This week, we’re looking at one of those new realities: in the Fusion Era (particularly the transition to that Fusion Era) that seems simple, but on closer look can get pretty uncomfortable:
Owning things may expose us to more risk that it’s worth.
If you want to maintain the ability to move where the jobs or quality of life are, or avoid getting burned by volatile markets, or simply deal with the fact that families are smaller and don’t live in one place, then the traditional encumbrances of houses and cars and stuff might act more like fetters than like assets.
That changes not only what kind of residence we seek, but our whole relationship to materials goods, including such age-old markers of adulthood as owning a home. And what does that mean for the enormous amount of houses, and furniture, and stuff, that we’ve accumulated over the Industrial Era?
What does capitalism look like in a post-stuff era?

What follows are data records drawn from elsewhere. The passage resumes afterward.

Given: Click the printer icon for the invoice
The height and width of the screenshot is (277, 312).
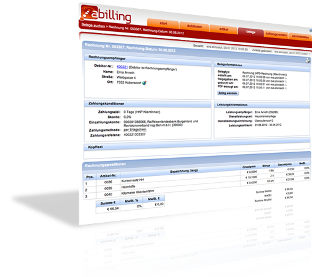Looking at the screenshot, I should (308, 61).
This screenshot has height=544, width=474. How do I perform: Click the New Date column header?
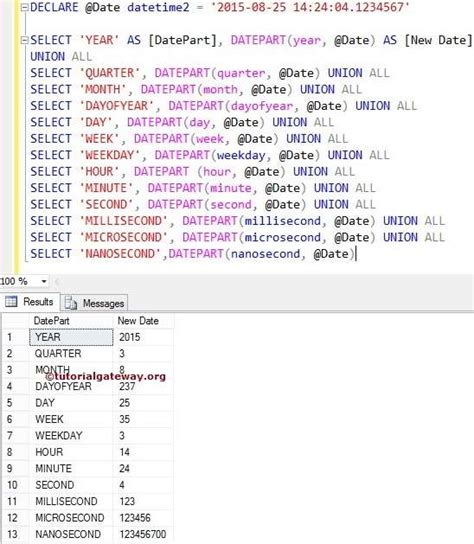pos(143,321)
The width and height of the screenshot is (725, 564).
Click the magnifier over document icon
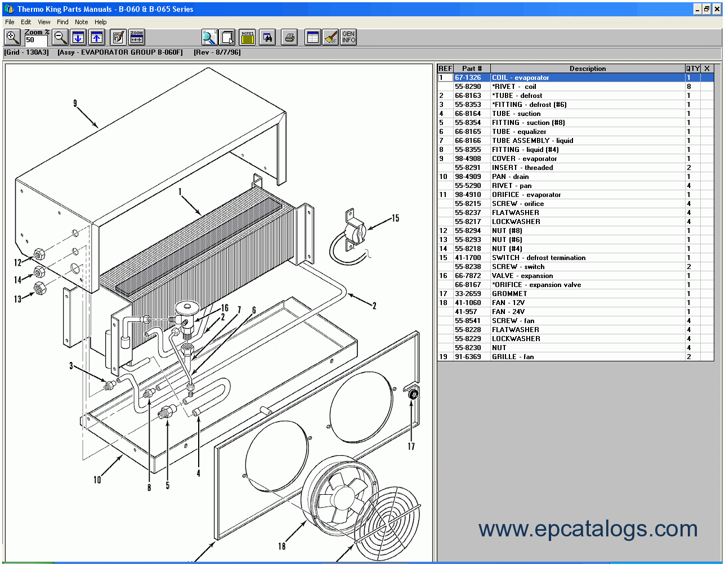pos(209,38)
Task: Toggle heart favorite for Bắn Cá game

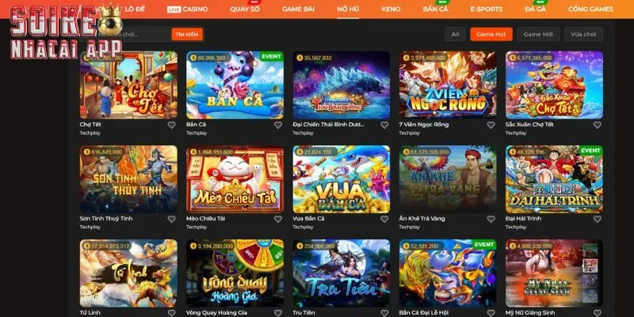Action: coord(278,125)
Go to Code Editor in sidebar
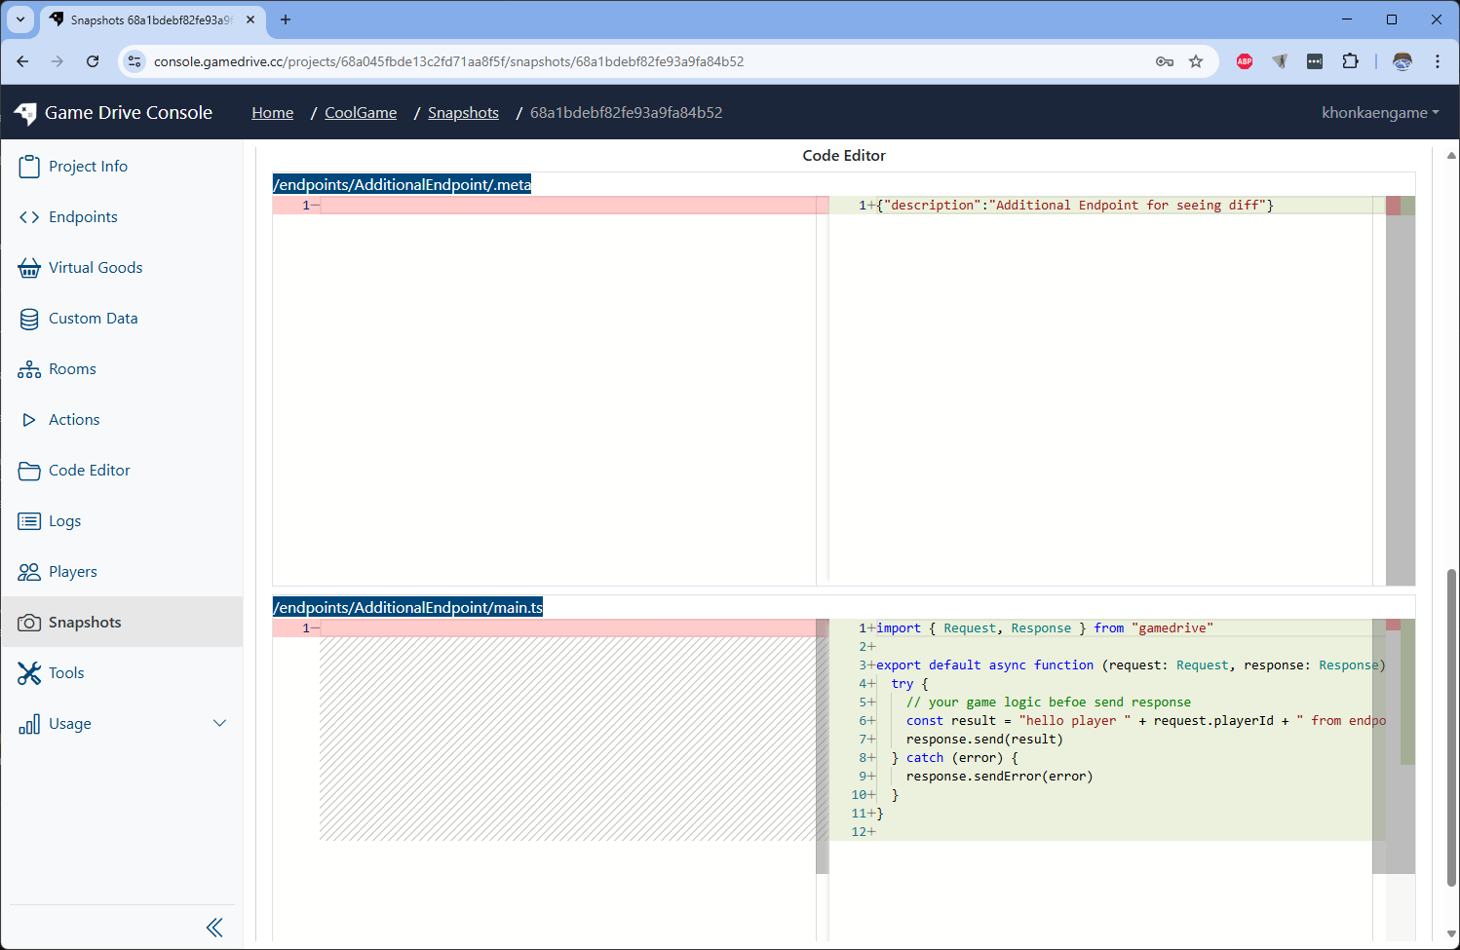Screen dimensions: 1460x950 tap(89, 471)
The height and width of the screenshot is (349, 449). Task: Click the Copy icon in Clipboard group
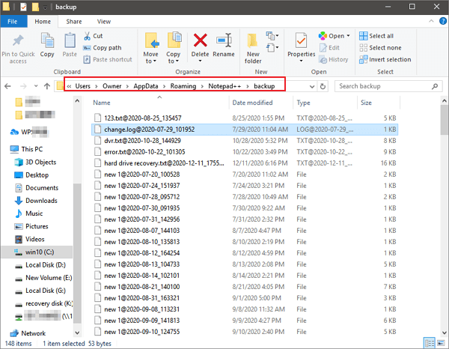click(x=47, y=43)
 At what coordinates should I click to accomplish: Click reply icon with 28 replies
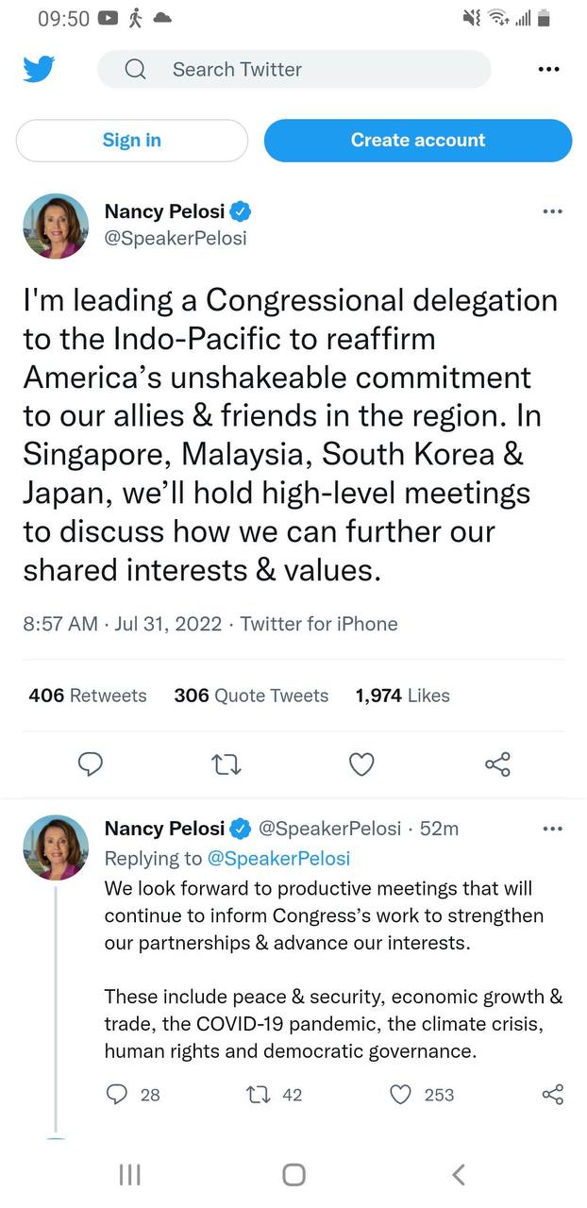[x=132, y=1094]
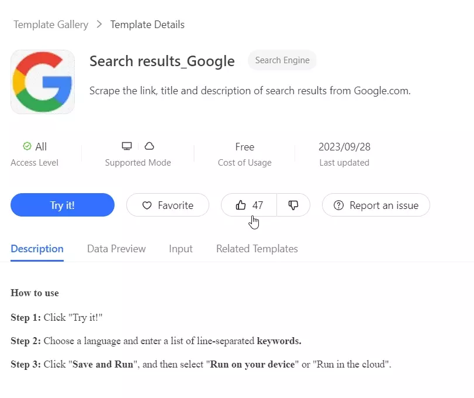Click the Try it! button
474x398 pixels.
[x=62, y=205]
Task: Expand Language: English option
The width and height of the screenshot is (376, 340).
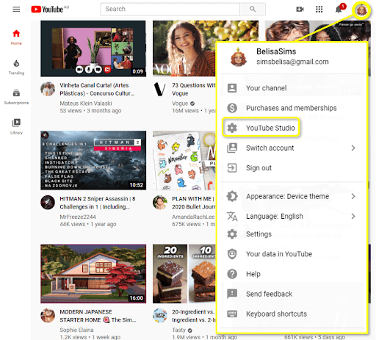Action: coord(292,216)
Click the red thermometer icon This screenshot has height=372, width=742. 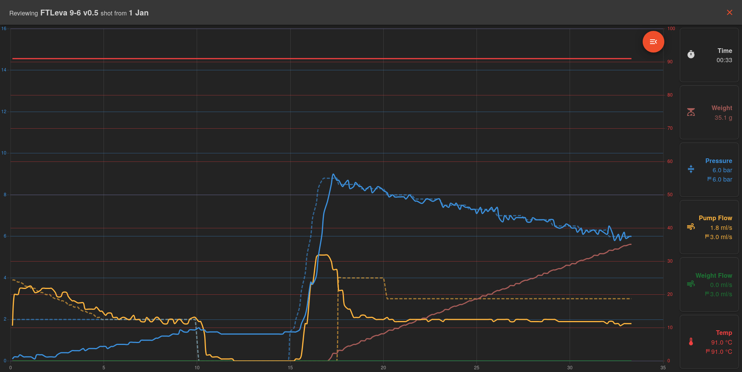[x=691, y=341]
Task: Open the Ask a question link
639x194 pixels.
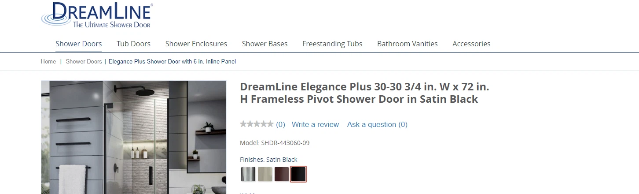Action: pos(377,124)
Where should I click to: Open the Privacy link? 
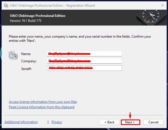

Man, I want out of this house.
After 20+ years, two kids and a steady accumulation of books/office equipment/my husband’s hobbies/ things-that-seemed-like-a-good-idea-at-the-time-but-that-ended-15-minutes-later, there is Just.Too.Much.Stuff.
This isn’t a new problem - believe me, I cleaned out my mother’s house, and she was a proper Depression Baby packrat.
But the world in which my accumulating has happened has changed a lot since she formed her habits. In her generation (she would have been 90 this year), you stayed in the same house, in the same town, with the same people, for most of your adult life. If you moved in your golden years, it was as likely to be because you needed care as because you wanted a new place or a new environment. Maybe more than as likely.
The problems of Stuff is not just caused by having the blessing of more income and more savings than my parents did. It has everything to do with this moment of era transition, of the dawn of a Fusion Era that will differ profoundly from what most of us came up at least partly within.
In this emerging era, defined by VUCA (Volatile, Uncertain, Complex, Ambiguous) developments, and radical transformation of who and how we learn from and connect with, not to mention the giant climate and economic question marks we’re living under, being tied to a place, or to complex things we have to take care of, can feel less like an anchor, and more like a millstone. Moving to a place with better jobs, or more favorable political environment, or less flooding or wildfires, becomes much harder when we have Stuff to deal with. Especially immobile stuff.
We have treated home ownership as the marker of adulthood for a long time, as an aspiration, an indication that We’ve Made It. And while there have always been people who have opted out of that life choice, our public policy and our economic systems have long treated them as the exceptions to the rule.
But it looks like that rule is dying - in part because of the high housing costs so many communities are experiencing right now, to be sure. But also because owning, more that in a very long time, equals risk.
Risk, fundamentally, that I might not be able to Get Out.
If that is the case, how does that change us — not only land use and zoning, but wealth generation? Community identity and social capital? Governance? Ability to connect with and work with people who comes from different places, have different ideas and practices?